(Data supplied begins)
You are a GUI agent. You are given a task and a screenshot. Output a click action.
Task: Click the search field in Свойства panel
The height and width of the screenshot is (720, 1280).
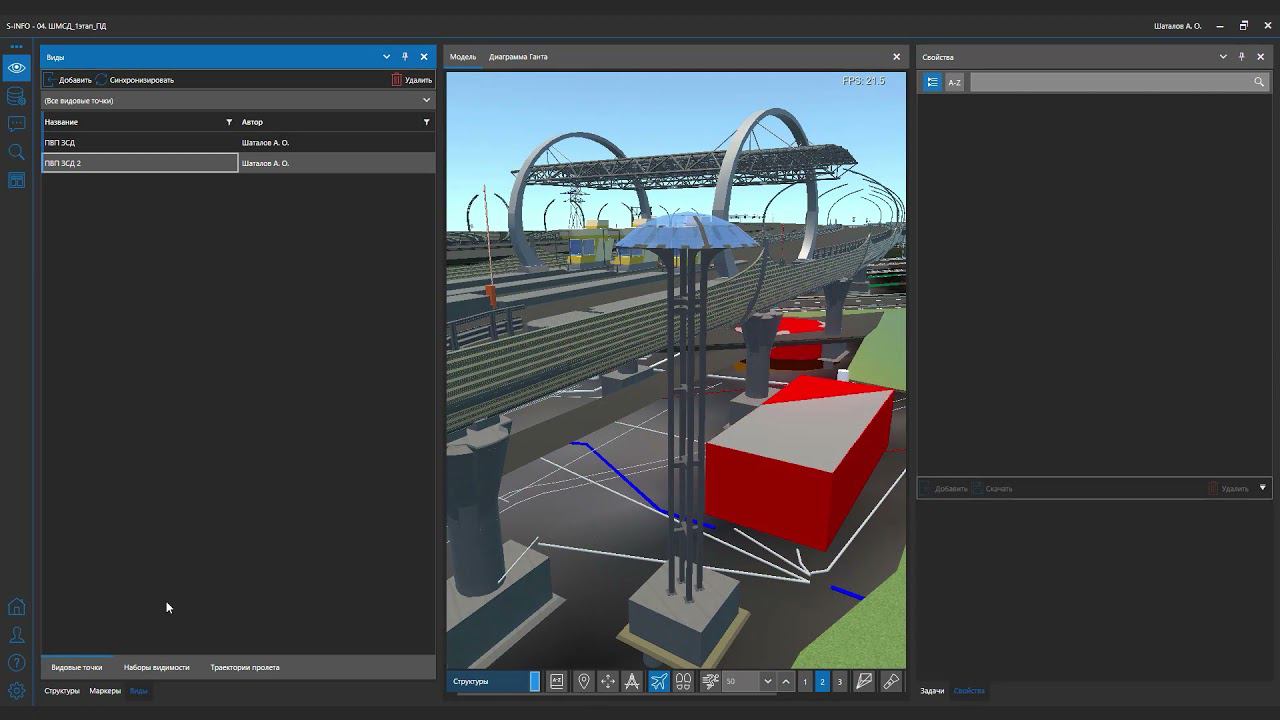(x=1110, y=82)
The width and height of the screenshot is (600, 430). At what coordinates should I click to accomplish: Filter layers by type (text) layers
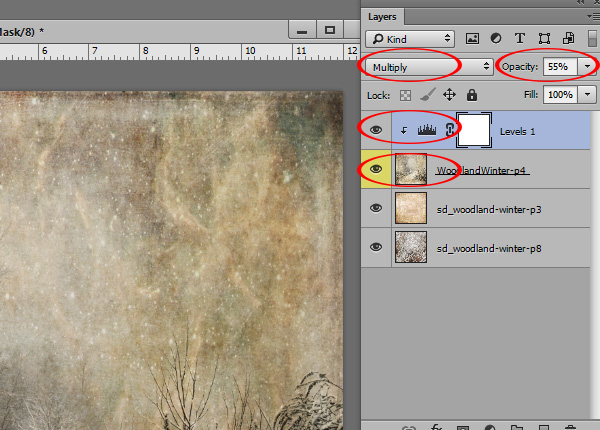522,39
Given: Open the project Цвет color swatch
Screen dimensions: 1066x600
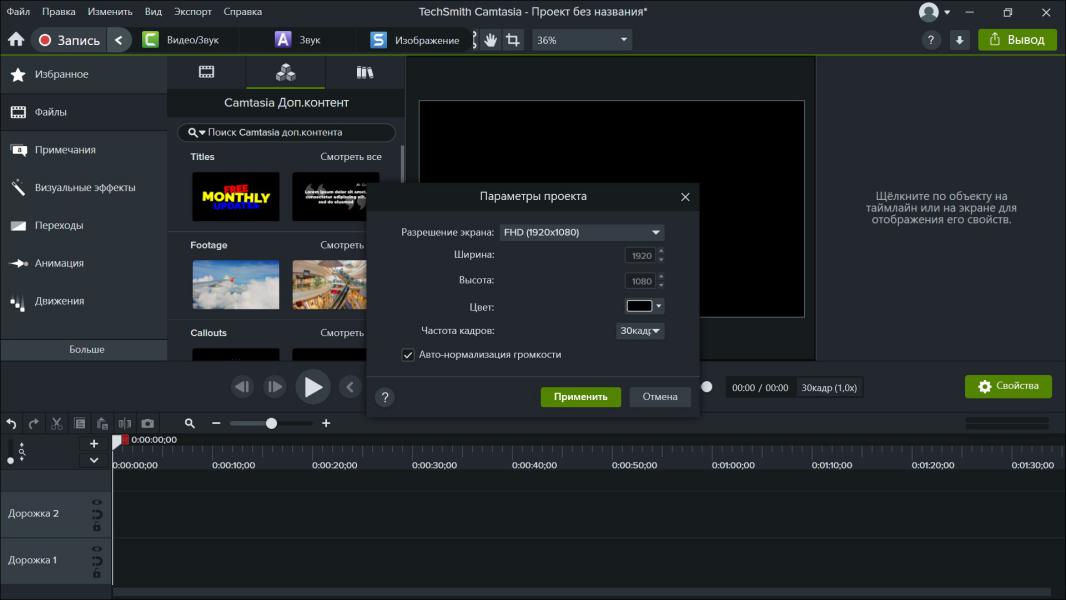Looking at the screenshot, I should (640, 306).
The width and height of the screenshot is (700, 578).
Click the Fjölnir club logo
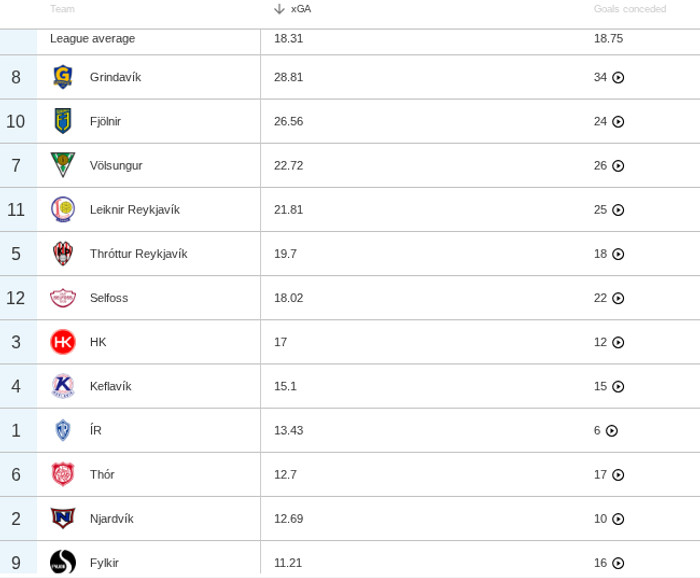coord(63,121)
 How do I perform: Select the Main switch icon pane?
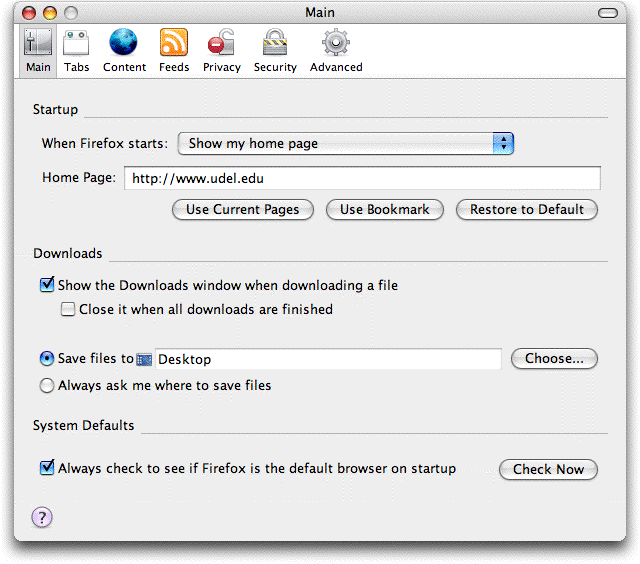tap(38, 42)
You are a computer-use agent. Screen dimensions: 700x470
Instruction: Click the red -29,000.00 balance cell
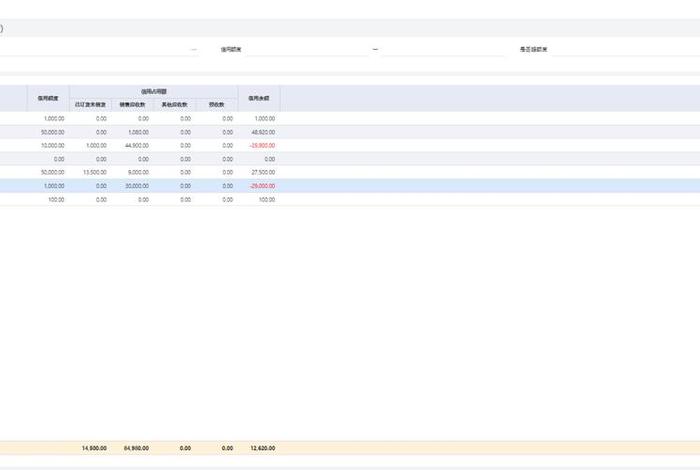[260, 186]
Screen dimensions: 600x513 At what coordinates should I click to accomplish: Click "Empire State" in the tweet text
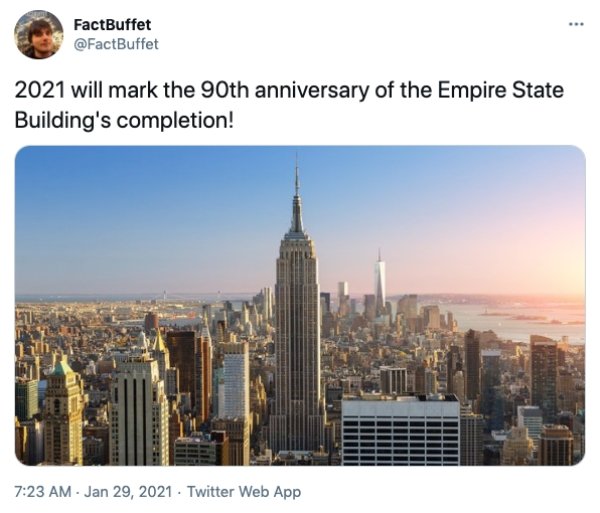[501, 91]
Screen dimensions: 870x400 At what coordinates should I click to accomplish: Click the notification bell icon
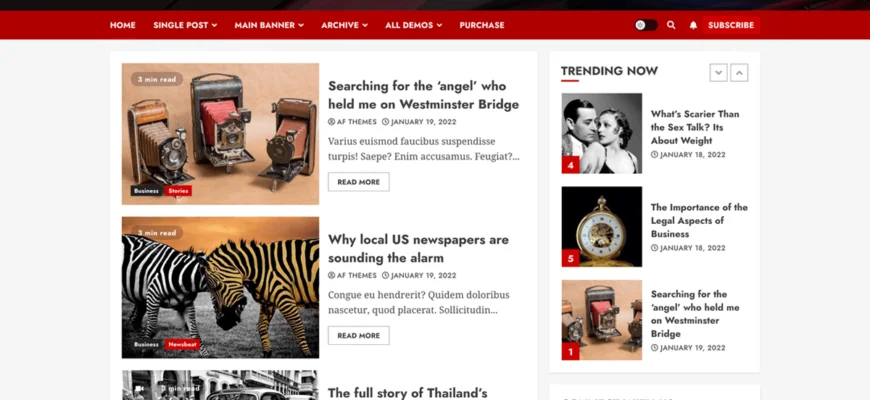693,25
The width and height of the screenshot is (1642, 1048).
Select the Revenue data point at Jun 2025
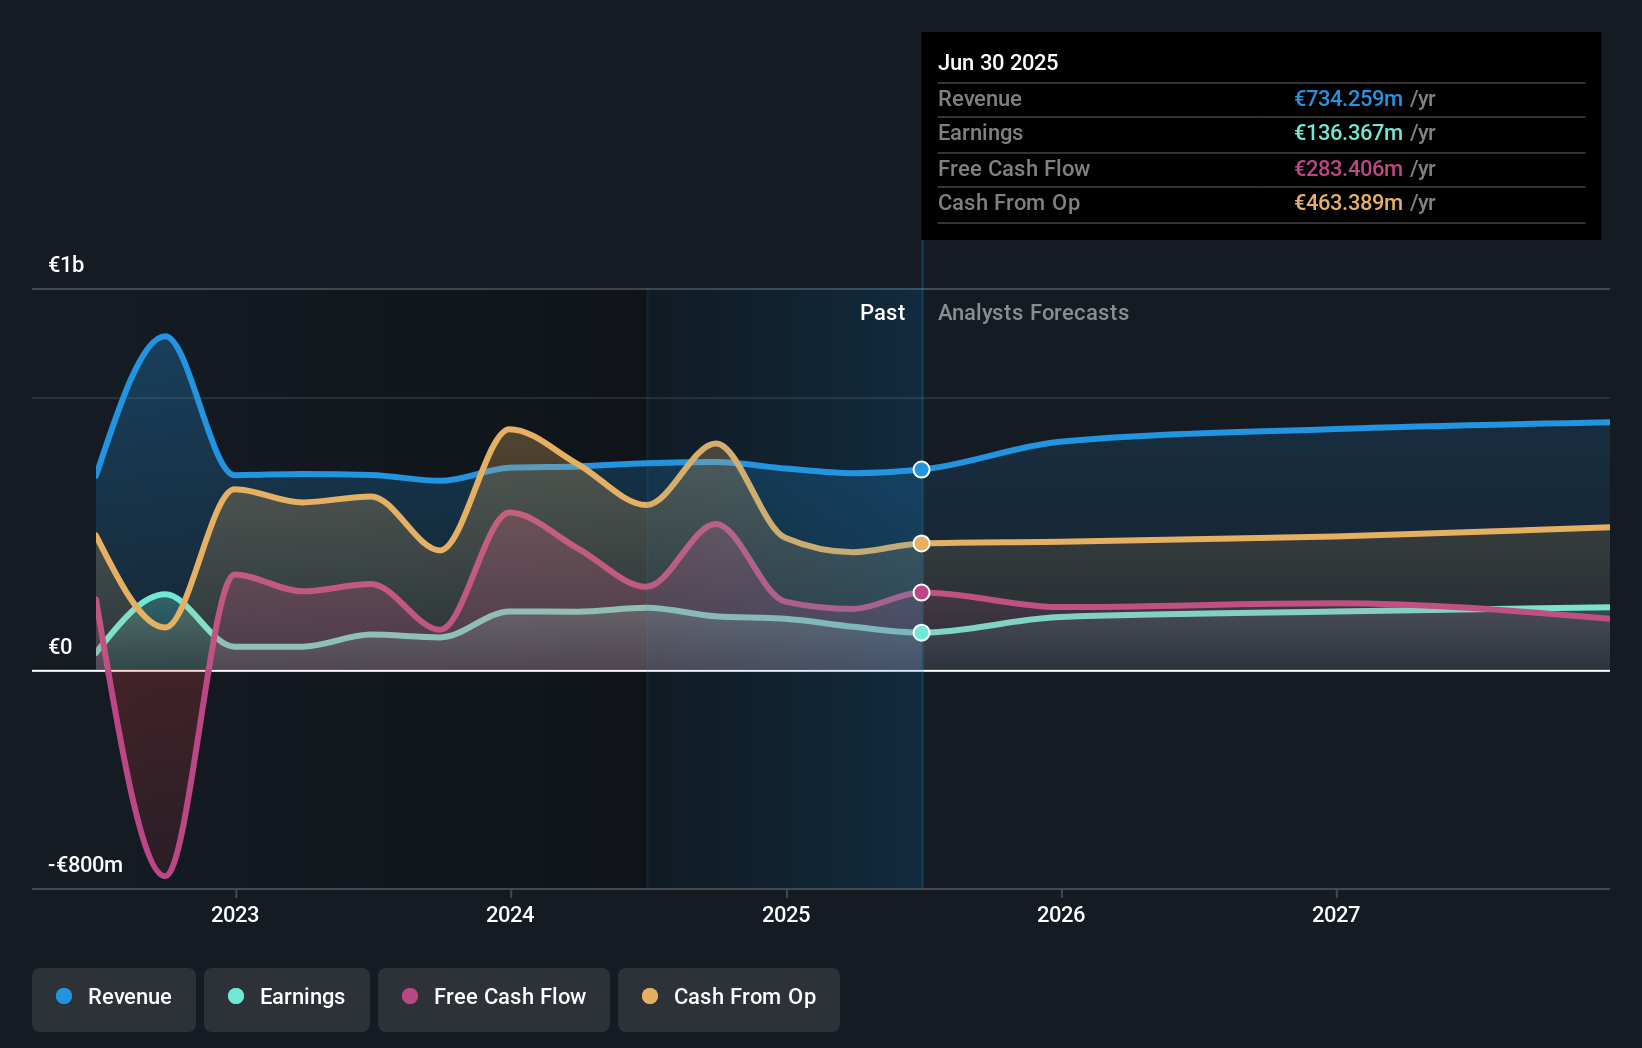coord(921,469)
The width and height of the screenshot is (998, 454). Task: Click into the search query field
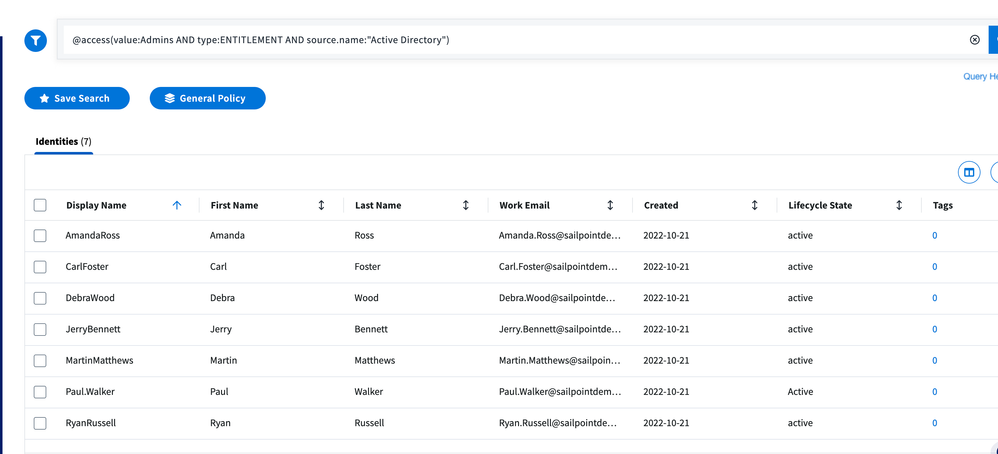500,40
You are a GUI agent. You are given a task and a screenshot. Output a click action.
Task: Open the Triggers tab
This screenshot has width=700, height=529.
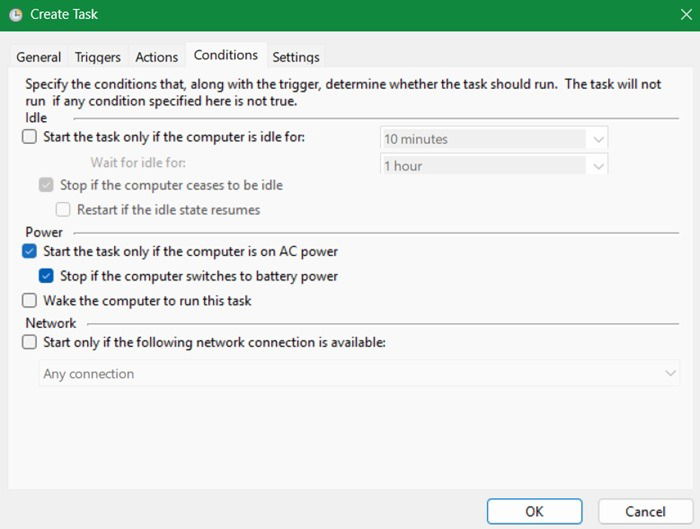(x=98, y=57)
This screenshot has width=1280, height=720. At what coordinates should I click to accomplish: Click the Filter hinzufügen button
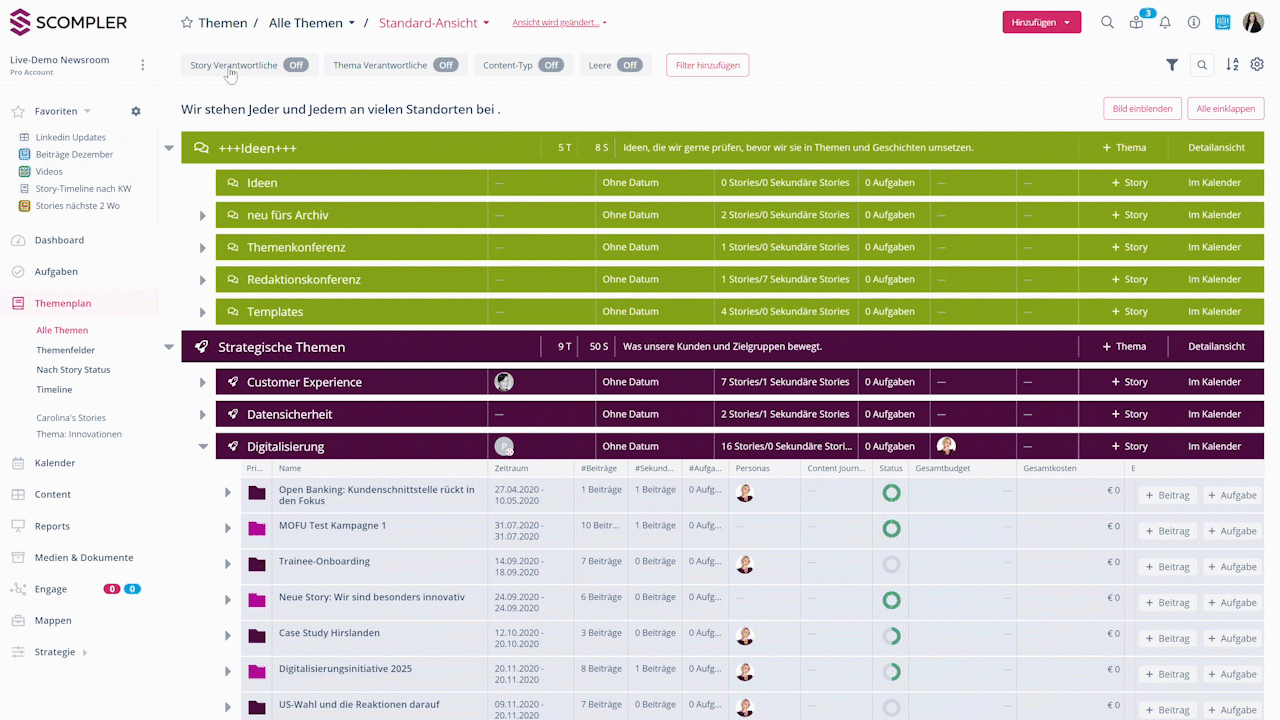click(x=707, y=65)
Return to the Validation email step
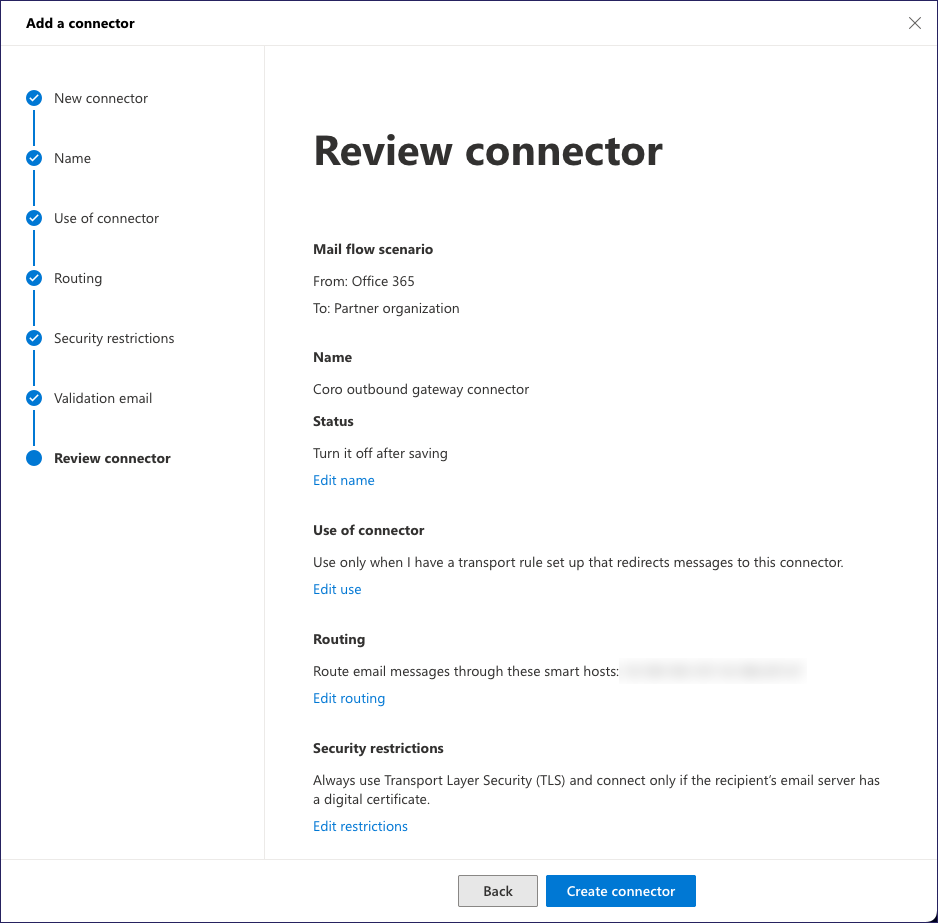The image size is (938, 923). (x=103, y=398)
(Data supplied ends)
◆ What is expected ◆
In the records above, find the line that contains "Task: Open the Triggers tab" and repeat exactly that line and all lines after it to the end. Do not include pictures.

◆ Result of this task ◆
Task: Open the Triggers tab
This screenshot has width=700, height=529.
(x=98, y=57)
This screenshot has width=1280, height=720. At what coordinates should I click to accomplish: Click the Filter hinzufügen button
click(x=707, y=65)
Return to the Validation email step
The image size is (938, 923). (x=103, y=398)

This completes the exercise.